Tourism in the Maghreb, while briefly faltering after September 11, 2001, recovered and then rapidly advanced to record levels in Tunisia and Morocco. But many analysts worry that a decline in tourist arrivals to the region is imminent. Tourism contributes nearly $3 billion a year to Morocco’s economy and the Tourism Ministry is implementing a plan, ‘Morocco 2010’, to increase the number of tourist arrivals to 10 million by 2010. Growth levels have been encouraging, but there was some stagnation in the crucial summer period of 2008. According to the Tourism Ministry’s Observatory of Tourism Statistics, tourism receipts had not evolved in the period of January – August 2008 ($4.76 billion) compared to the same period of 2007 ($4.8 billion). However, the number of tourist arrivals to the kingdom was up 2% for the same period. A period of stagnation or even decline in tourist arrivals to the kingdom could easily come about in 2009, as Europeans cut back on spending in response to the financial crisis and Morocco may be forced to revisit or delay some of the objectives of its 2010 plan.

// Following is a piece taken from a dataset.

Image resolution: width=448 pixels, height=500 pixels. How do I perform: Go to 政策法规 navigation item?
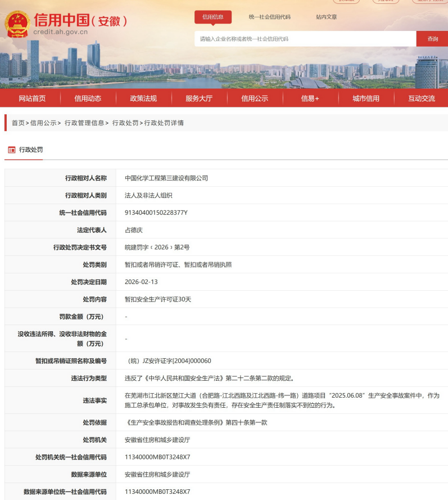point(143,98)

Tunisia’s tourism action plan looks further ahead to 2016 and aims to improve the marketing of the country to European markets. A new round of contracts with leading tour operators is being counted on to reverse a regression in the flow of tourists to the country, as are improvements in hotel capacity. Mega-projects such as Tunis Sports City and Mediterranean Gate City, scheduled to reach completion in the coming years, will also boost arrivals. Tunisia is also looking to expand interregional tourism, and held Tunisian tourism week in the Libyan capital Tripoli in January of 2008.
Economic liberalization in Morocco and Tunisia is ushering in an era of unprecedented closeness between these countries and their Western European neighbors to the north. Closer relations mean a boost to sectors like tourism, which has been increasingly dynamic over the past several years. The global economic downturn could expose the flipside of this closeness if the Maghreb’s economic dependence on Europe is not met with the support that was promised when Western markets seemed invincible.